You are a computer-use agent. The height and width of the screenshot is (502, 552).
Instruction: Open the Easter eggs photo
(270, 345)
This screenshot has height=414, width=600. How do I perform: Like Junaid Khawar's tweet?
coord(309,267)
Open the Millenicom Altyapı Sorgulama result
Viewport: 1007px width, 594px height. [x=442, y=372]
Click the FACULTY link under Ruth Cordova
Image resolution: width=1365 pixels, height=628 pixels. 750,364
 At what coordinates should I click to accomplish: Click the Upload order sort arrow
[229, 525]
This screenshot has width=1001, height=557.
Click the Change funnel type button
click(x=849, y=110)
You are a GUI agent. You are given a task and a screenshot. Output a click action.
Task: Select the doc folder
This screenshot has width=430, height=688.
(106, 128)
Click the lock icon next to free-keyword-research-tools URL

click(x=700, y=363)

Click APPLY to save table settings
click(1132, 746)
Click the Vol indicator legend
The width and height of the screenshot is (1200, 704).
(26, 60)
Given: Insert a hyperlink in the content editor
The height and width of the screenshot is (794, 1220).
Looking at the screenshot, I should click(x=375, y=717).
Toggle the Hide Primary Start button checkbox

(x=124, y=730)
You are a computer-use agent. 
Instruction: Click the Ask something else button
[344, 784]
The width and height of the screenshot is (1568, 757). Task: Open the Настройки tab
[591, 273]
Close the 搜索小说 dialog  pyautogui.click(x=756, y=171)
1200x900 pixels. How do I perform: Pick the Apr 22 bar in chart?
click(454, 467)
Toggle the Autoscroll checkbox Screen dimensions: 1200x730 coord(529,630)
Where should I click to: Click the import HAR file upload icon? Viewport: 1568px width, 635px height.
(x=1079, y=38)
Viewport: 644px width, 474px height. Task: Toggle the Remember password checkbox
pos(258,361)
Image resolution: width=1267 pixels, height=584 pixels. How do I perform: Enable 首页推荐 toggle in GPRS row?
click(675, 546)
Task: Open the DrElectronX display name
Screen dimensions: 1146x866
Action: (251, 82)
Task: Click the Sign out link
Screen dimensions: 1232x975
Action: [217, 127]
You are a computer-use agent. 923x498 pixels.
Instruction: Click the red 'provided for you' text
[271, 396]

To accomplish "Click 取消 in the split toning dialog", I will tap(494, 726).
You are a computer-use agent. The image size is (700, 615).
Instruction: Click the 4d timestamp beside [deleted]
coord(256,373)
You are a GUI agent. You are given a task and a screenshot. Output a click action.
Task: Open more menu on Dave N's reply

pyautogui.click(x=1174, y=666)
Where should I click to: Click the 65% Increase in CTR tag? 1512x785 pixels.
*-*-*
Copy out every one of the records above word for word, with no changes to any line.

▶ THE REPLY
You are a computer-use agent. The height and width of the screenshot is (502, 552).
Instruction: Open the Easter eggs photo
(270, 345)
This screenshot has height=414, width=600. How do I perform: Like Junaid Khawar's tweet?
coord(309,267)
Open the Millenicom Altyapı Sorgulama result
Viewport: 1007px width, 594px height. [x=442, y=372]
Click the FACULTY link under Ruth Cordova
Image resolution: width=1365 pixels, height=628 pixels. 750,364
 At what coordinates should I click to accomplish: Click the Upload order sort arrow
[229, 525]
This screenshot has width=1001, height=557.
Click the Change funnel type button
click(x=849, y=110)
You are a GUI agent. You are given a task and a screenshot. Output a click action.
Task: Select the doc folder
This screenshot has width=430, height=688.
(106, 128)
Click the lock icon next to free-keyword-research-tools URL

click(x=700, y=363)

Click APPLY to save table settings
click(1132, 746)
Click the Vol indicator legend
The width and height of the screenshot is (1200, 704).
(26, 60)
Given: Insert a hyperlink in the content editor
The height and width of the screenshot is (794, 1220).
Looking at the screenshot, I should click(x=375, y=717).
Toggle the Hide Primary Start button checkbox

(x=124, y=730)
You are a computer-use agent. 
Instruction: Click the Ask something else button
[344, 784]
The width and height of the screenshot is (1568, 757). Task: Open the Настройки tab
[591, 273]
Close the 搜索小说 dialog  pyautogui.click(x=756, y=171)
1200x900 pixels. How do I perform: Pick the Apr 22 bar in chart?
click(454, 467)
Toggle the Autoscroll checkbox Screen dimensions: 1200x730 coord(529,630)
Where should I click to: Click the import HAR file upload icon? Viewport: 1568px width, 635px height.
(x=1079, y=38)
Viewport: 644px width, 474px height. Task: Toggle the Remember password checkbox
pos(258,361)
Image resolution: width=1267 pixels, height=584 pixels. How do I perform: Enable 首页推荐 toggle in GPRS row?
click(675, 546)
Task: Open the DrElectronX display name
Screen dimensions: 1146x866
Action: (251, 82)
Task: Click the Sign out link
Screen dimensions: 1232x975
Action: [217, 127]
You are a computer-use agent. 923x498 pixels.
Instruction: Click the red 'provided for you' text
[271, 396]

To accomplish "Click 取消 in the split toning dialog", I will tap(494, 726).
You are a computer-use agent. The image size is (700, 615).
Instruction: Click the 4d timestamp beside [deleted]
coord(256,373)
You are a GUI agent. You are given a task and a screenshot. Output a click action.
Task: Open more menu on Dave N's reply

pyautogui.click(x=1174, y=666)
Where should I click to: Click the 65% Increase in CTR tag? 1512x785 pixels.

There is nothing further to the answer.